▶ Excerpt:
-- Opening Marker --

More about us: Washington state insurance commissioner Mike Kreidler has won a national award for consumer advocacy.
Kreidler last weekend received the "Excellence in Consumer Advocacy Award" given out annually by consumer advisors to a nationwide association of insurance regulators.
The award honors "the regulator we believe has most effectively represented and advanced the interests of consumers,” according toSally B. McCarty, one of the 16 consumer representatives who participate in the National Association of Insurance Commissioners’ Consumer Liaison Program.
Kreidler and his staff have:
-Cut excessive rate increases on home and auto policies by more than $300 million since 2000,
-Helped consumers recover about $10 million a year in denied and delayed payments on their coverage,
-Rejected a bid by the state’s largest non-profit health insurer to become a for-profit company,
-And worked with lawmakers to close a waiting-period loophole that was endangering the lives of organ-transplant patients.
Kreidler, a former member of Congress, is Washington’s eighth insurance commissioner. First elected commissioner in 2000, he was re-elected to a third term in 2008.
At Kreidler’s urging, Washington also became one of the first states in the nation to strongly limit the use of credit scoring in auto and homeowner’s insurance. Kreidler is now trying to ban its use entirely in insurance.

-- Closing Marker --

▶ Given information:
-- Opening Marker --

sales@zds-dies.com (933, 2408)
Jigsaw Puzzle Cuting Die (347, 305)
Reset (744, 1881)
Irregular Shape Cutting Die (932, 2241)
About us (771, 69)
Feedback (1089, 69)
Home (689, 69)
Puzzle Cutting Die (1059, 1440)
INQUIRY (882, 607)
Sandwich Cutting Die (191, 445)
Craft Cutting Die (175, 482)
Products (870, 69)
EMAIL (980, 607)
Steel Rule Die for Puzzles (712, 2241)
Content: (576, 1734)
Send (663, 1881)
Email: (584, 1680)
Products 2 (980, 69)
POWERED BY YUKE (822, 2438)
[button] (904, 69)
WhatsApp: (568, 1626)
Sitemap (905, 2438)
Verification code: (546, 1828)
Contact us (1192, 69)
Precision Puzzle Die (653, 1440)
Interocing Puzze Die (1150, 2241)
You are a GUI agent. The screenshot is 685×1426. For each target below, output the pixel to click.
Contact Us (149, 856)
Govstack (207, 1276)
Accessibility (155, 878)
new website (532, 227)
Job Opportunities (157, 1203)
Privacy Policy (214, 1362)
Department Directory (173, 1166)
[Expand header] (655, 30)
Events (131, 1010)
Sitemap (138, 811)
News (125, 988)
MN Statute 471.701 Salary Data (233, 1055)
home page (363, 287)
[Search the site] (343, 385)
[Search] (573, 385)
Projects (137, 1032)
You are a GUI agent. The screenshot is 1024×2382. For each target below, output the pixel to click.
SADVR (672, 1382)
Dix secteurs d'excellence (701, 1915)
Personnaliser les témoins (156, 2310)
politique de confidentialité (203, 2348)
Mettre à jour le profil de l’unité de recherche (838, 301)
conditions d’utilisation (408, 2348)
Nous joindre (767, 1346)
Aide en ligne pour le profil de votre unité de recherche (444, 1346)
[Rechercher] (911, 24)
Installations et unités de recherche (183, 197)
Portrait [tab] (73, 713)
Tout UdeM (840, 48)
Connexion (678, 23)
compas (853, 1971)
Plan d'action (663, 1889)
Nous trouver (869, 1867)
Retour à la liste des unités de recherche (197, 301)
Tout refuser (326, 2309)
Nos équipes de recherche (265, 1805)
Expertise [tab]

-- Closing Marker --

▶ Directions:
From the article above on the consumer advocacy award, extract everything from "More about us: Washington" down to "Consumer Liaison Program.", copying each word unchanged.

▶ The answer:
More about us: Washington state insurance commissioner Mike Kreidler has won a national award for consumer advocacy.
Kreidler last weekend received the "Excellence in Consumer Advocacy Award" given out annually by consumer advisors to a nationwide association of insurance regulators.
The award honors "the regulator we believe has most effectively represented and advanced the interests of consumers,” according toSally B. McCarty, one of the 16 consumer representatives who participate in the National Association of Insurance Commissioners’ Consumer Liaison Program.